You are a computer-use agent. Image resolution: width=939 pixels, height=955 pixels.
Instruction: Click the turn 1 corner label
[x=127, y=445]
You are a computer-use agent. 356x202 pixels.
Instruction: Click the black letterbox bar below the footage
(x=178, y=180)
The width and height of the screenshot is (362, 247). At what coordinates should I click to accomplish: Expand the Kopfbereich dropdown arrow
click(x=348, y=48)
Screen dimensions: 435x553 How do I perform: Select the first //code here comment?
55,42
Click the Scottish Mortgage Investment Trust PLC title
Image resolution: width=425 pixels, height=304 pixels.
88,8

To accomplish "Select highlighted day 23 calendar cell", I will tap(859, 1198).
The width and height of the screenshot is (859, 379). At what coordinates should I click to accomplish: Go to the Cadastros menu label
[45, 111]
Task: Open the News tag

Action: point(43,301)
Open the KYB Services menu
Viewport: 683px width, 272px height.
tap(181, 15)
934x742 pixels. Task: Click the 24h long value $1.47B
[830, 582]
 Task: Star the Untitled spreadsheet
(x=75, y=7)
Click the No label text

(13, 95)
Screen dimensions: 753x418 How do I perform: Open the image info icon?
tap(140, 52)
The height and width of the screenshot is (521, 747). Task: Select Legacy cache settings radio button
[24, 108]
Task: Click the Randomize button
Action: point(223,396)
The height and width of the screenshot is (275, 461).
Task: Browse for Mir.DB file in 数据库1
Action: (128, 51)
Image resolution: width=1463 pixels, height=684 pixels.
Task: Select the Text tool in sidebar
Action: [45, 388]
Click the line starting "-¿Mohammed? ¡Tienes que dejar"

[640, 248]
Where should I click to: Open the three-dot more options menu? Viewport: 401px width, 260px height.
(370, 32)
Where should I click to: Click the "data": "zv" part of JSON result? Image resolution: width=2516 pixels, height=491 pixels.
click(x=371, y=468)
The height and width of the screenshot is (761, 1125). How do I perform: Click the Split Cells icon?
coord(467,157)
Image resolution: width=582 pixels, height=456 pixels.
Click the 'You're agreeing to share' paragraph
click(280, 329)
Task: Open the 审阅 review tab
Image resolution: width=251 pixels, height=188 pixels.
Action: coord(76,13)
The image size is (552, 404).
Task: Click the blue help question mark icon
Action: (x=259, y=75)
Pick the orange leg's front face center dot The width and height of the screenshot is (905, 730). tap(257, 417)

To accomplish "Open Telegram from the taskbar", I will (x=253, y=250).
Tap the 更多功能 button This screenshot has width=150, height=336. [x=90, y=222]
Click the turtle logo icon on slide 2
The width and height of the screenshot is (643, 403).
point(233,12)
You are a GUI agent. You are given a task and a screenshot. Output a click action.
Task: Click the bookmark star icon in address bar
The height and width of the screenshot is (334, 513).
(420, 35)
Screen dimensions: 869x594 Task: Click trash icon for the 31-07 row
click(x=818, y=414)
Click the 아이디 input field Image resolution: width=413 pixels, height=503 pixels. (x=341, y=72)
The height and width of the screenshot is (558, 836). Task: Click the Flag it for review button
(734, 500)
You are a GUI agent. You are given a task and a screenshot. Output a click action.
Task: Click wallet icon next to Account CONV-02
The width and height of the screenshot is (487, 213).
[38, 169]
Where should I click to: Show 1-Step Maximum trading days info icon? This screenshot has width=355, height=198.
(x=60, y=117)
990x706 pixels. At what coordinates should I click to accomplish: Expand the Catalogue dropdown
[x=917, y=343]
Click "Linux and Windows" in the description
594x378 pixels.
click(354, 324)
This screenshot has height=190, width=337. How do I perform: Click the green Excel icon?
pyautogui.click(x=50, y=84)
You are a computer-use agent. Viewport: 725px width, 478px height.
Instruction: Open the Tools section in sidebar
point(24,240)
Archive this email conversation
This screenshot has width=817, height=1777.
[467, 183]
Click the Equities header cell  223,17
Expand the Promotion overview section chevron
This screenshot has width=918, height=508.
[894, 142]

══════

Your assignment: Given the records above, return exactly the lines starting at the line containing "Click the 'You're" and ending at the line containing "Click the turtle logo icon on slide 2", including both.

Final answer:
Click the 'You're agreeing to share' paragraph
click(280, 329)
Task: Open the 审阅 review tab
Image resolution: width=251 pixels, height=188 pixels.
Action: coord(76,13)
The image size is (552, 404).
Task: Click the blue help question mark icon
Action: (x=259, y=75)
Pick the orange leg's front face center dot The width and height of the screenshot is (905, 730). tap(257, 417)

To accomplish "Open Telegram from the taskbar", I will (x=253, y=250).
Tap the 更多功能 button This screenshot has width=150, height=336. [x=90, y=222]
Click the turtle logo icon on slide 2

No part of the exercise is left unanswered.